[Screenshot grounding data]
.....

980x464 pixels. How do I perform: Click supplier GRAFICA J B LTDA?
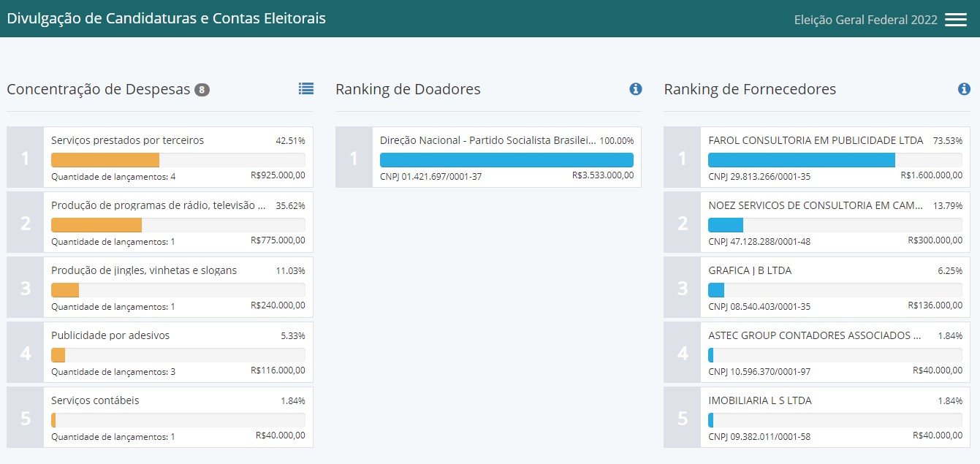(x=750, y=270)
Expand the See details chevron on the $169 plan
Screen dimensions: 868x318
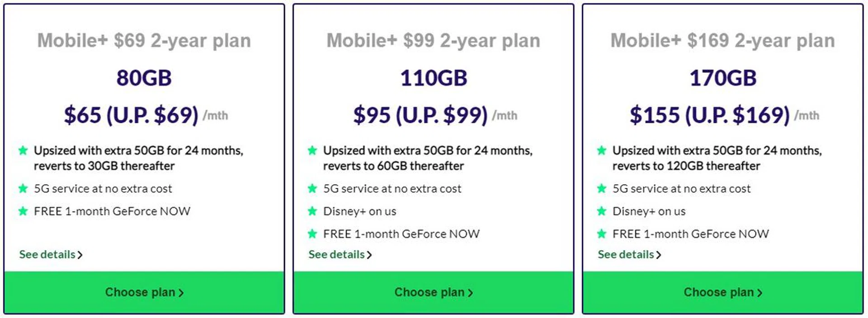(x=660, y=255)
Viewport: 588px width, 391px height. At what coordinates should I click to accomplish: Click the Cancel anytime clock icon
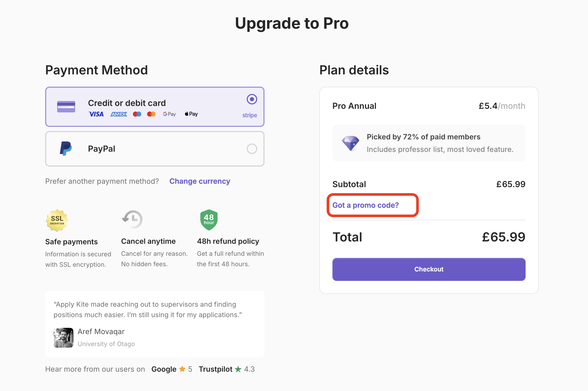click(132, 219)
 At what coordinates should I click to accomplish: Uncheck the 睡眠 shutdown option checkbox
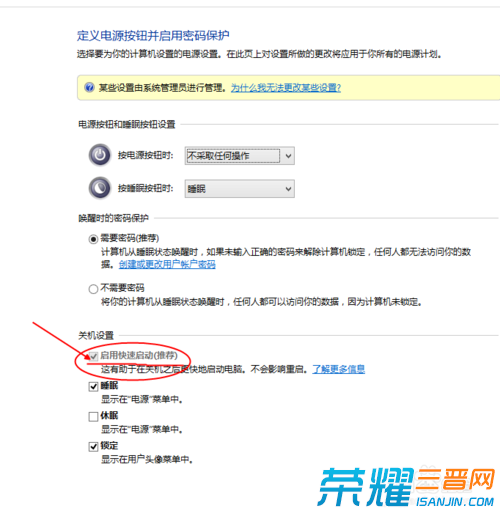[x=93, y=386]
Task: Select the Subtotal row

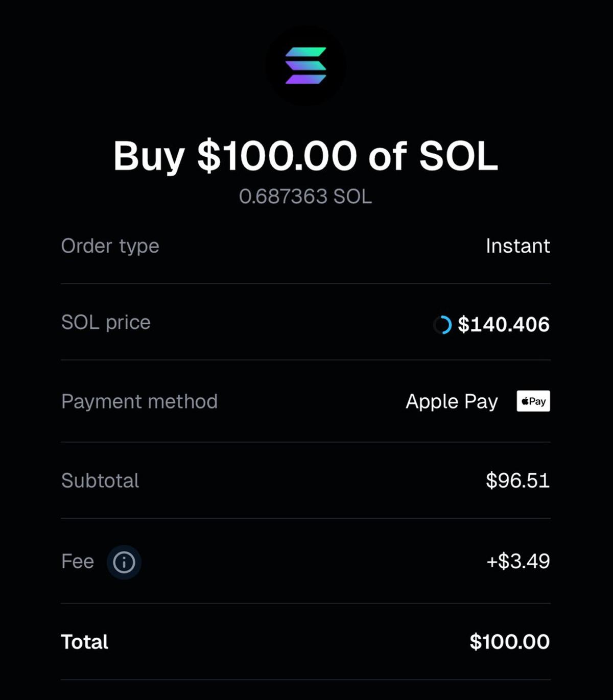Action: (x=307, y=480)
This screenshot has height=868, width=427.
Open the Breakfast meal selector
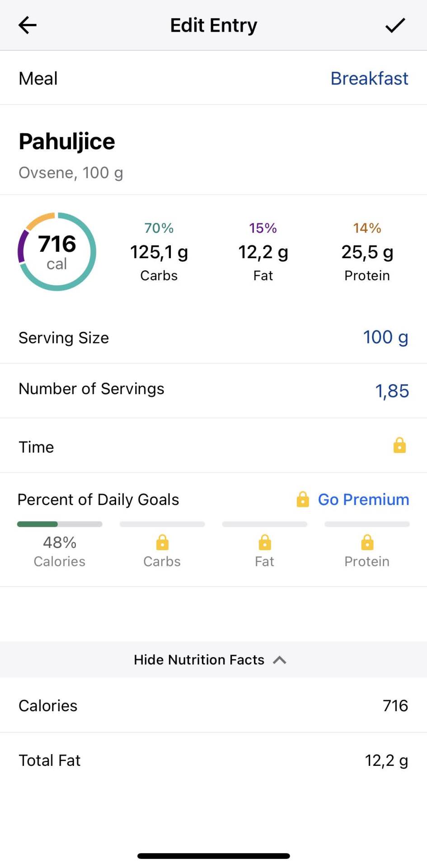click(x=369, y=78)
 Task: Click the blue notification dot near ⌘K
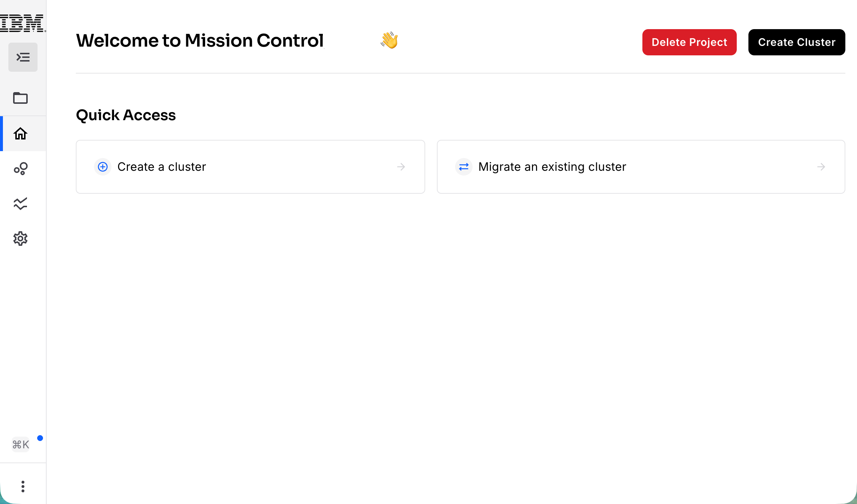40,438
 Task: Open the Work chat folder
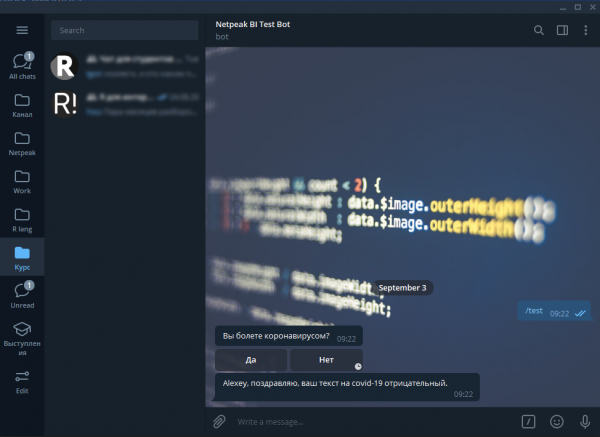coord(22,181)
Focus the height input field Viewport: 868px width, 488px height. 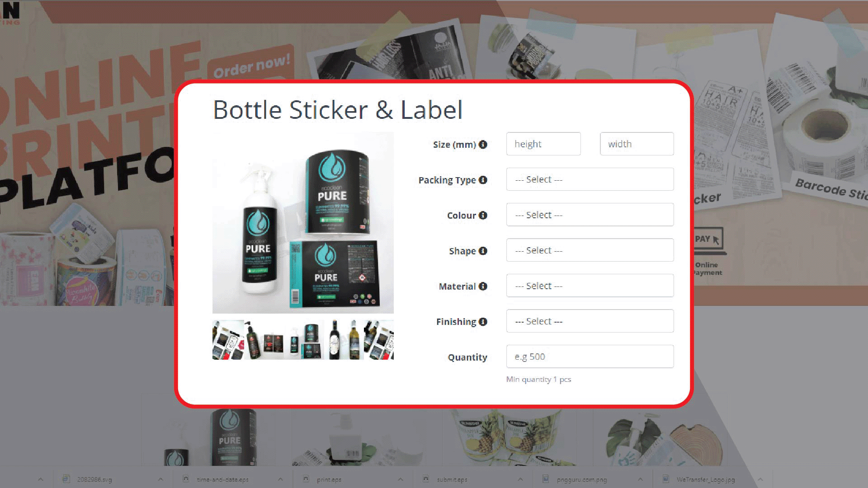543,144
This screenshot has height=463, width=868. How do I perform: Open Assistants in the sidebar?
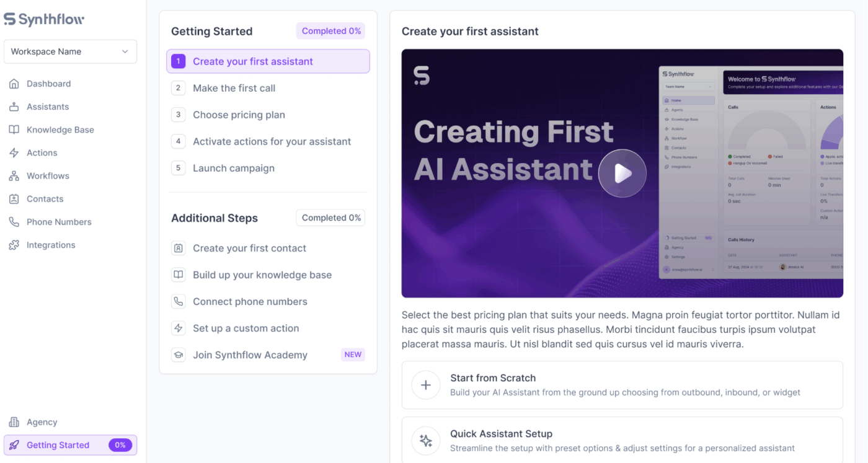click(x=48, y=107)
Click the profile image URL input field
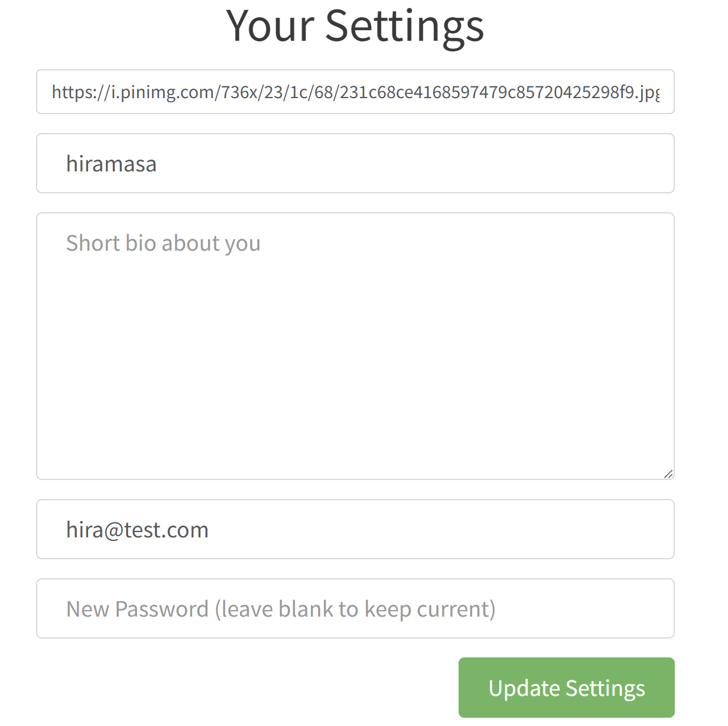Viewport: 728px width, 726px height. pyautogui.click(x=355, y=92)
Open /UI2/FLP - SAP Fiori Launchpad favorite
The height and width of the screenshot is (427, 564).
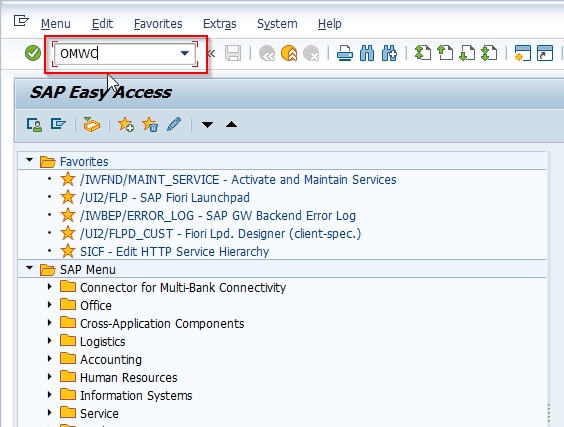point(165,197)
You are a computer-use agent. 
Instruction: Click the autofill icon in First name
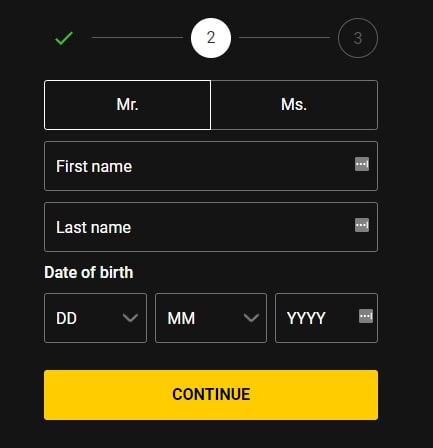(362, 164)
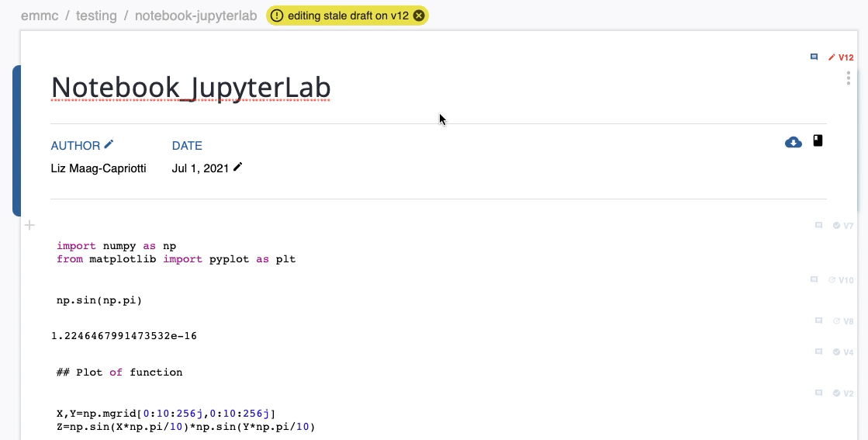Image resolution: width=868 pixels, height=440 pixels.
Task: Click the pencil icon next to AUTHOR
Action: click(109, 144)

.....

→ What is required: Give an exact copy of the line containing "Click the profile image URL input field" and every line after it through the end of the entries. Pictures are to be dropped.

→ Result:
Click the profile image URL input field
Viewport: 728px width, 726px height. pyautogui.click(x=355, y=92)
Open /UI2/FLP - SAP Fiori Launchpad favorite
The height and width of the screenshot is (427, 564).
point(165,197)
You are a computer-use agent. 
Instruction: Click the autofill icon in First name
(362, 164)
Image resolution: width=868 pixels, height=440 pixels.
Task: Click the pencil icon next to AUTHOR
Action: click(109, 144)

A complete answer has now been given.